Luckily for me, I'm having a happy week, so I can listen all I like :-)
Thursday, 24 November 2011
Wielding the sword on Heart of Flame
It doesn't mean anything. It's not an official review, and it'll never appear on any public romance site. But my editor at Samhain passed on this note from the Final Line Editor, about Heart of Flame, during prep for publication:
"Fantastic storyline. The world-building and mythos were extremely well done. The pattern of the writing was flowing and in keeping with the storyline. One of the most unique ebooks I’ve had the privilege to not only work with but read."
Which made me happy!
In case you're interested in the nitty-gritty of the editing process...

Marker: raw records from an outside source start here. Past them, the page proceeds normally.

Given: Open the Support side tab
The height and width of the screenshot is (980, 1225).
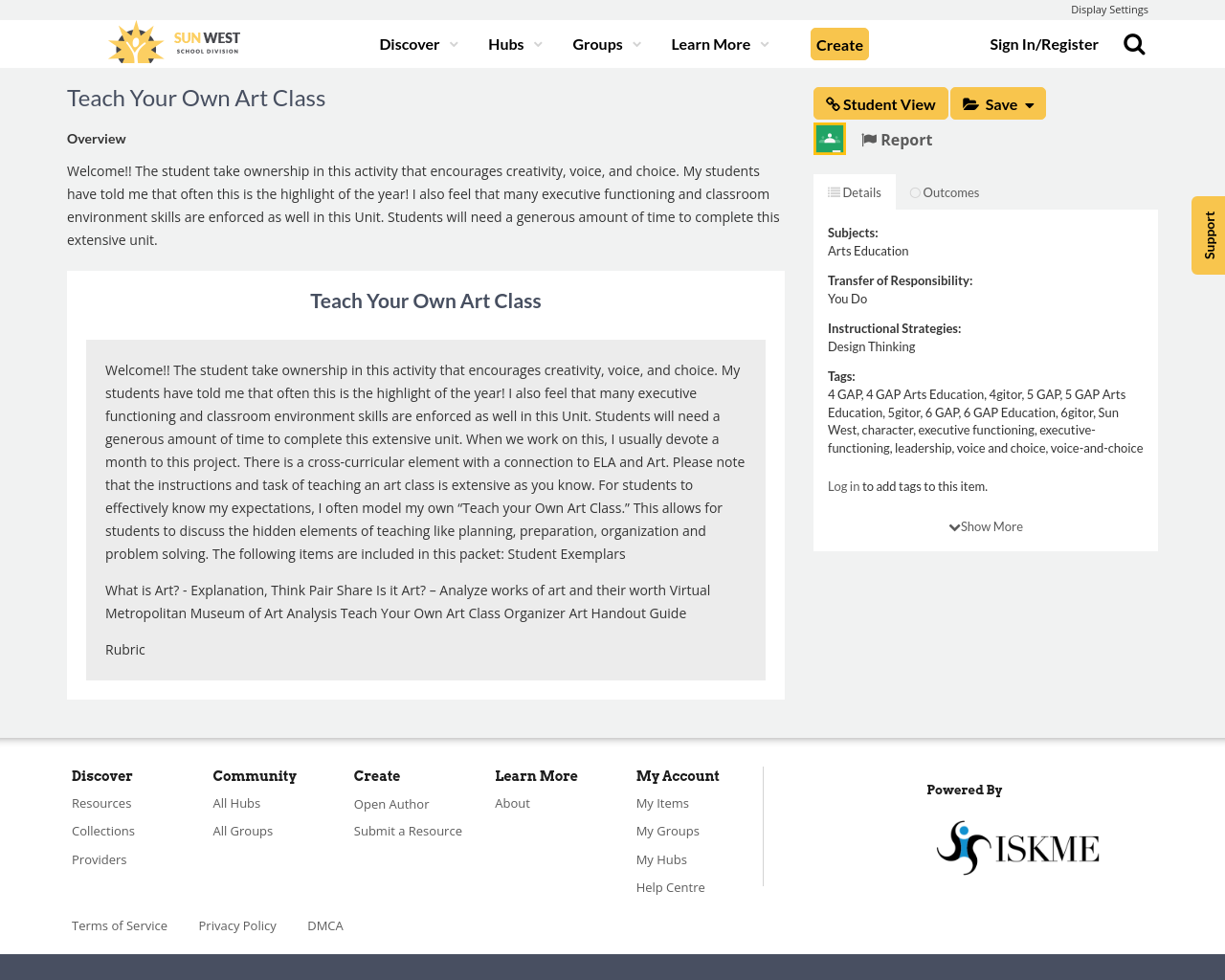Looking at the screenshot, I should click(x=1209, y=235).
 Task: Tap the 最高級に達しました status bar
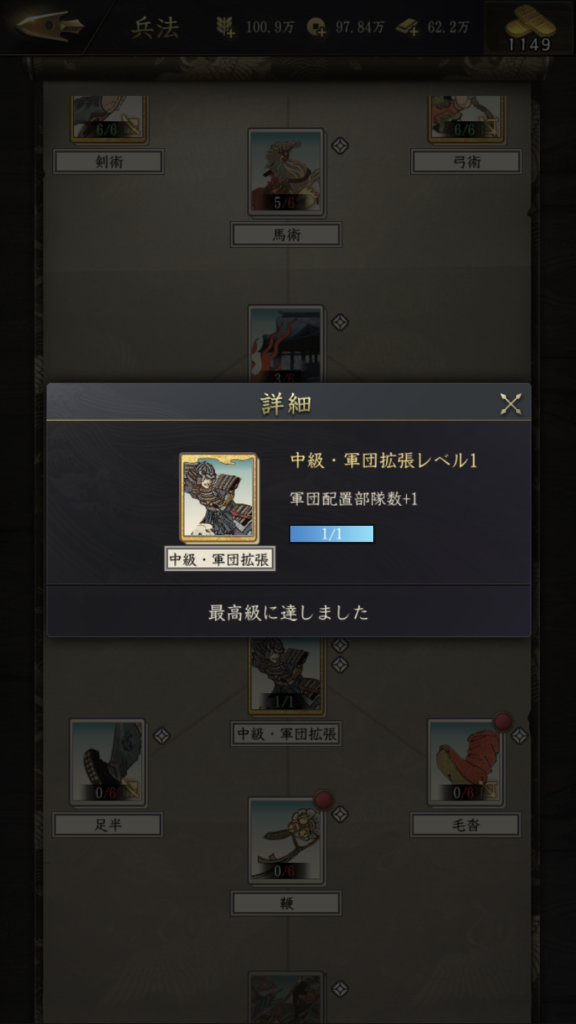tap(289, 612)
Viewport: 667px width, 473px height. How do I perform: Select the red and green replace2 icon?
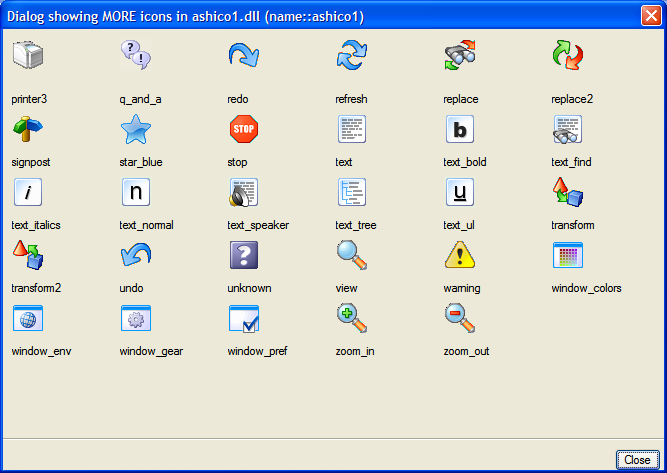567,56
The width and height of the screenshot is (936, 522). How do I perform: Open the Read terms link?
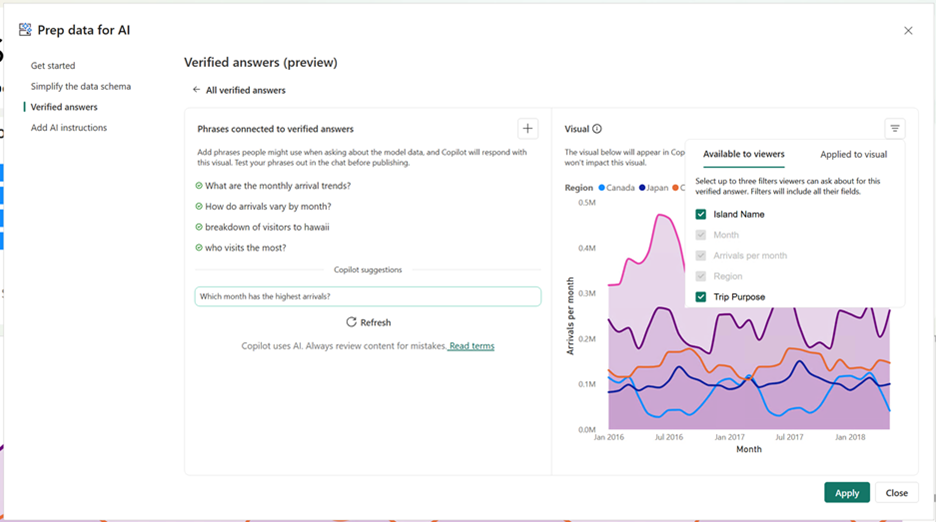pos(471,346)
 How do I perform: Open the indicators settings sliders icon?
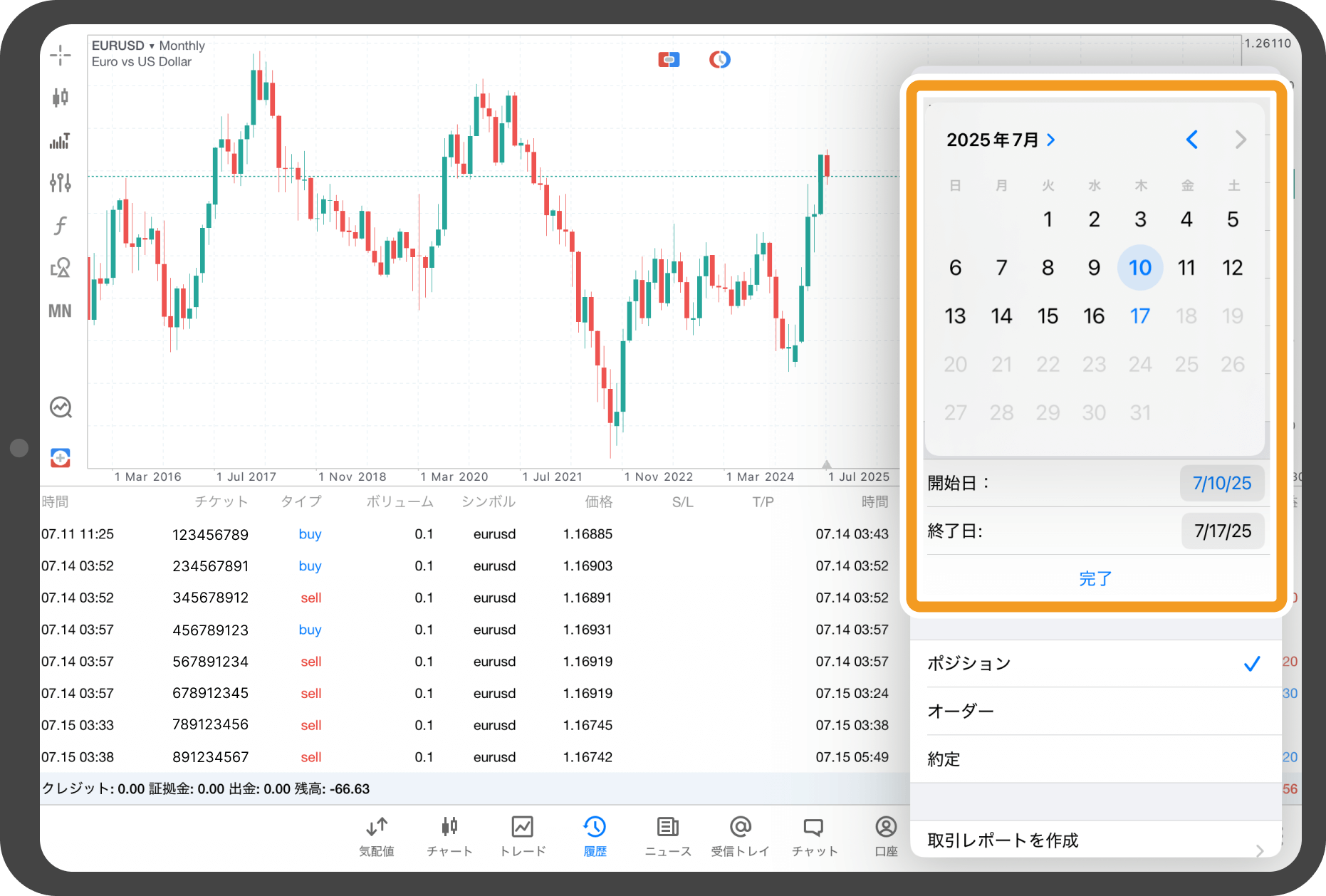click(61, 183)
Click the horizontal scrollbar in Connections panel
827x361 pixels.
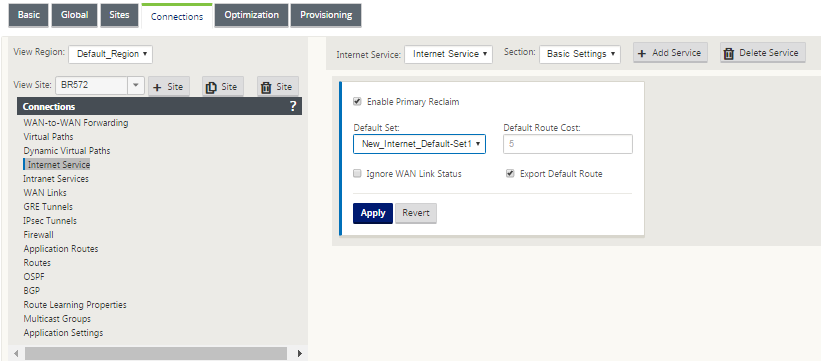tap(156, 353)
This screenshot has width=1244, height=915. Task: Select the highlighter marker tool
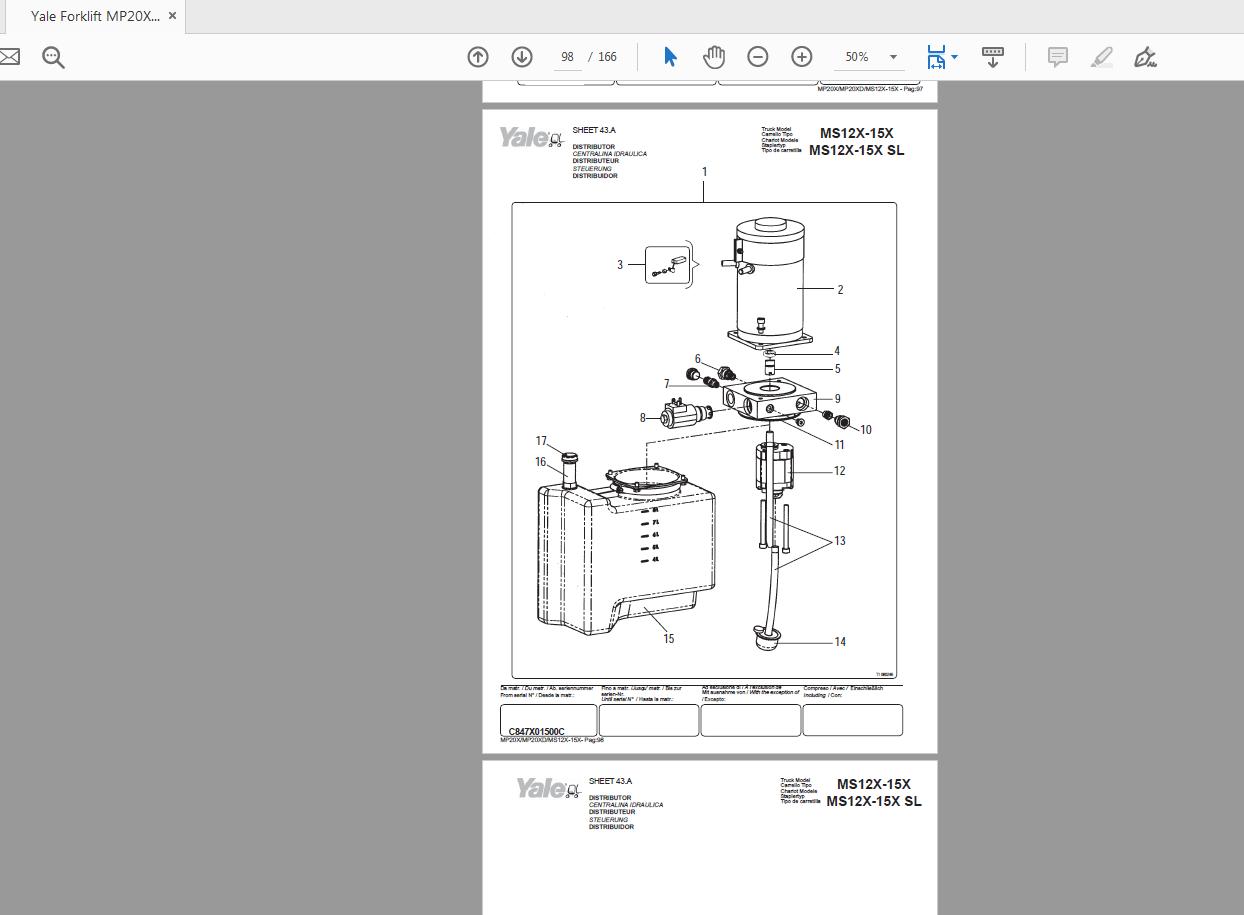[1101, 57]
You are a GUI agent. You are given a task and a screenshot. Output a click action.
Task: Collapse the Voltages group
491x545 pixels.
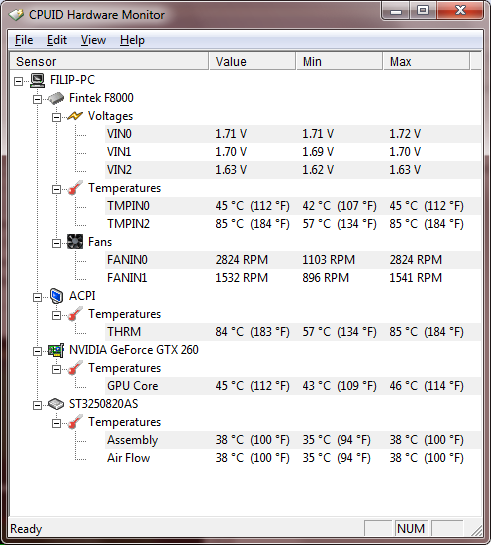click(x=56, y=117)
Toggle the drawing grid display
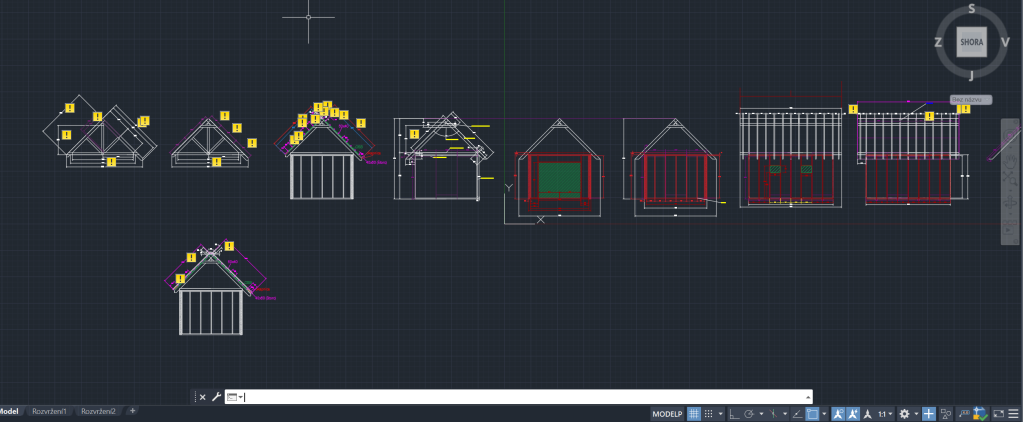Screen dimensions: 1024x422 [x=694, y=414]
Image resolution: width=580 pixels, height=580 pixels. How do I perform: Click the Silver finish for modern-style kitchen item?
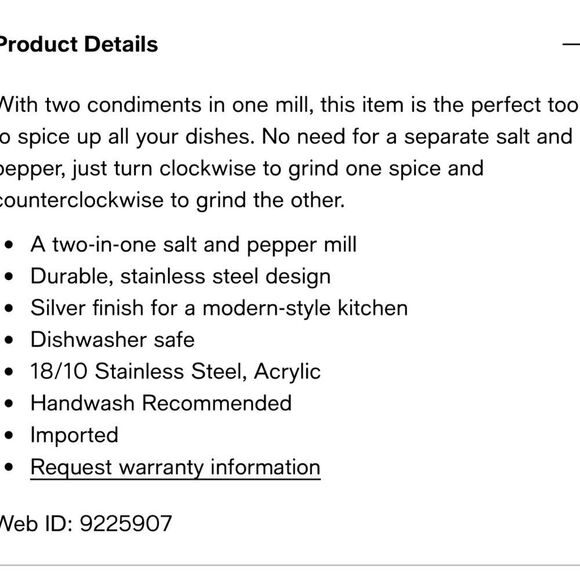[219, 308]
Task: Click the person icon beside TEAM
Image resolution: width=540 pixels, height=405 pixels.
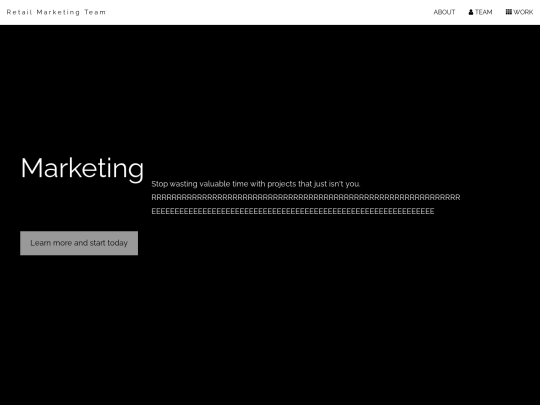Action: 471,12
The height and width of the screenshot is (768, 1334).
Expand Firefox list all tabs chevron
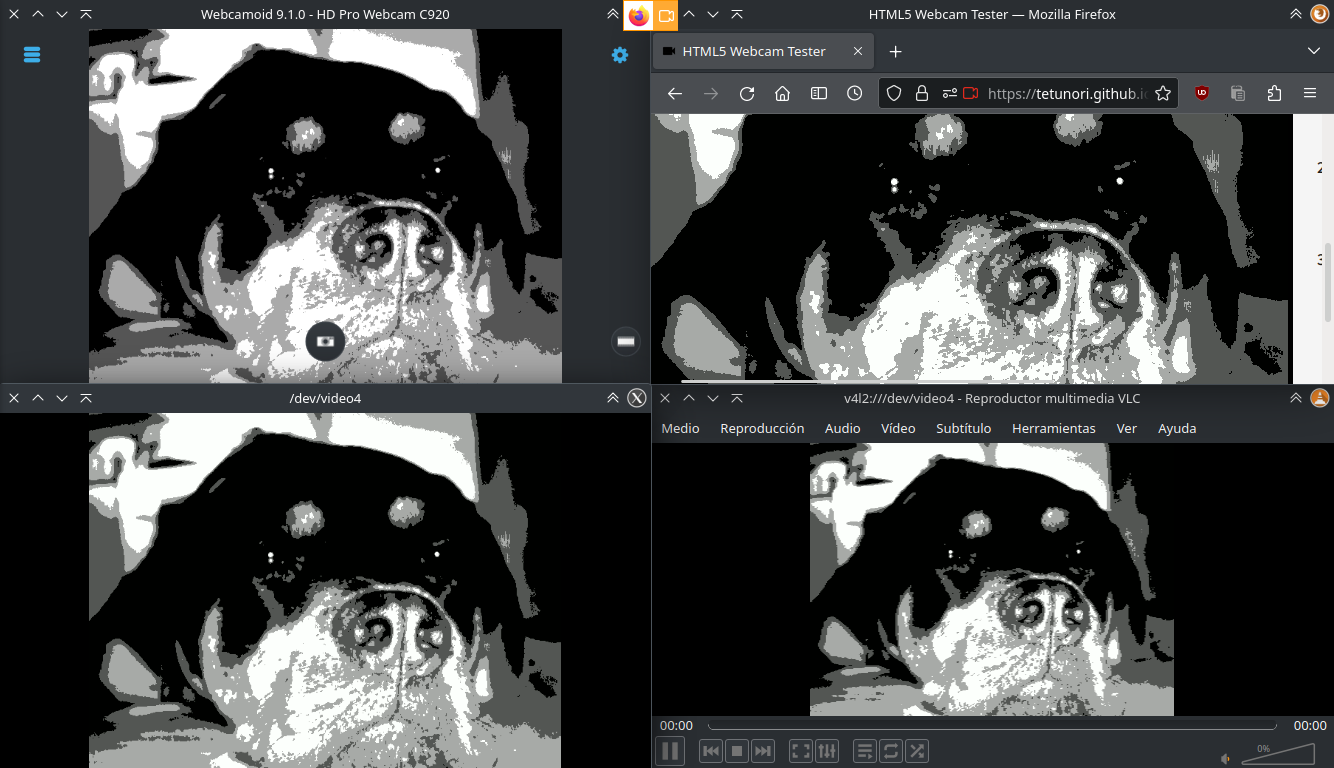click(x=1314, y=51)
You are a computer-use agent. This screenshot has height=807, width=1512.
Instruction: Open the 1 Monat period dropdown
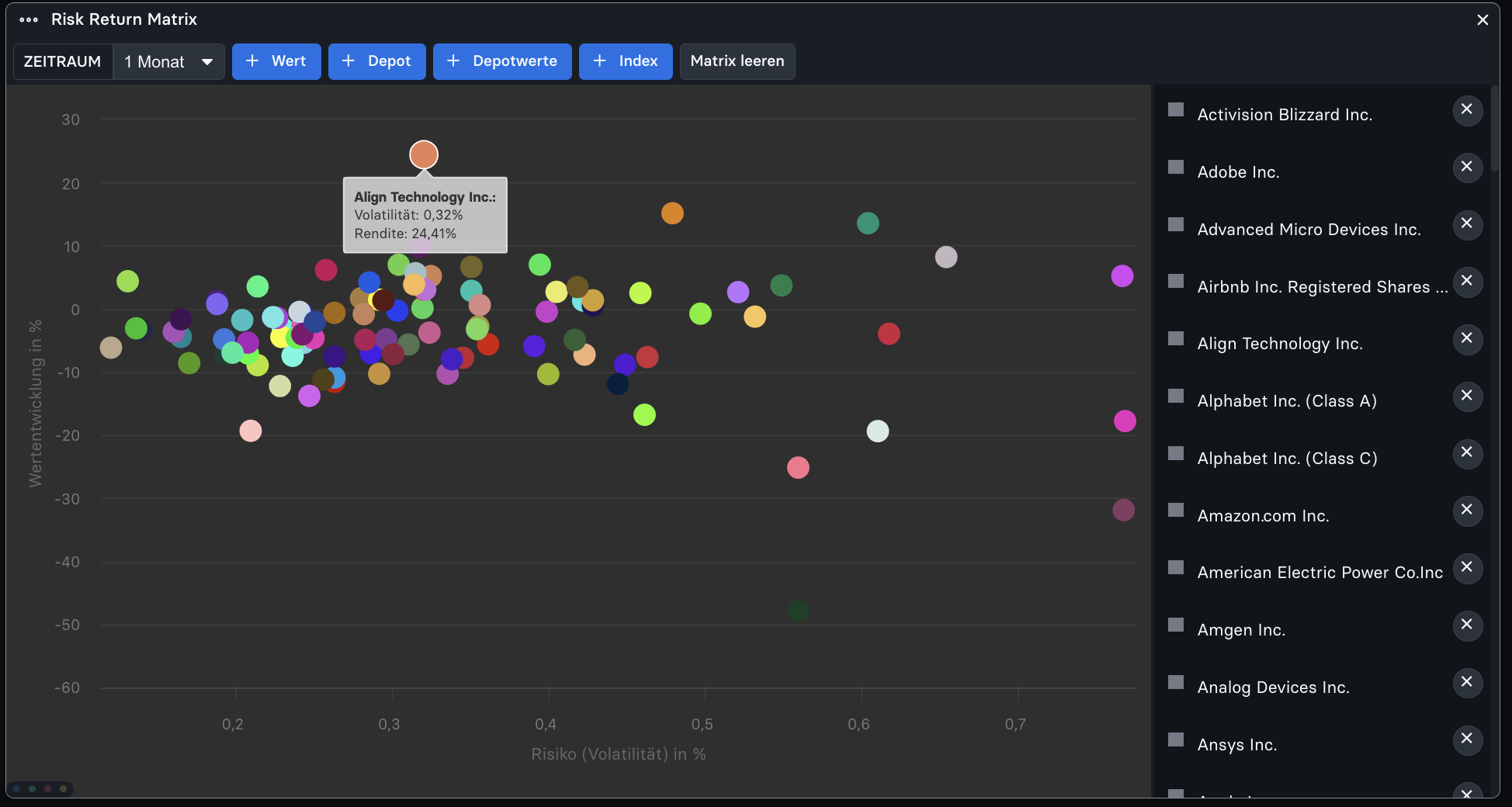[x=168, y=61]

At each stage I have to read through and okay the changes. We've been through 4 stages in the last month, speeding up as we went along, until it's been a gallop over the last week:
- 1st edit: Switching UK punctuation to USA (' to "). Dedicated editor checks word choice and continuity, suggests clarifications for meaning or plot. A million semicolons die a bloody death. Commas disappear from before "then" and reappear before "and". Much muttering from the author about "crazy American punctuation."
- 2nd edit: Same again, but more stringent. Second round of spelling conversion - I had a lot of "honour"s and "colour"s that needed their "U"s culling."Caliph" and "Amir" lose their capitals.
- Final Line Edit: New, specialist editor, mostly checking punctuation and fiddly technical stuff like margins and spacing, I think. Lots of "try ands" converted to "try to"s.
- ARC edit: This is to check that the text, which has now been re-formatted into an e-version, hasn't had any lines deleted or transposed by digital formatting. No, I don't know what "ARC" means! At this stage you can correct typos and mistakes, but no further tweaks of the text.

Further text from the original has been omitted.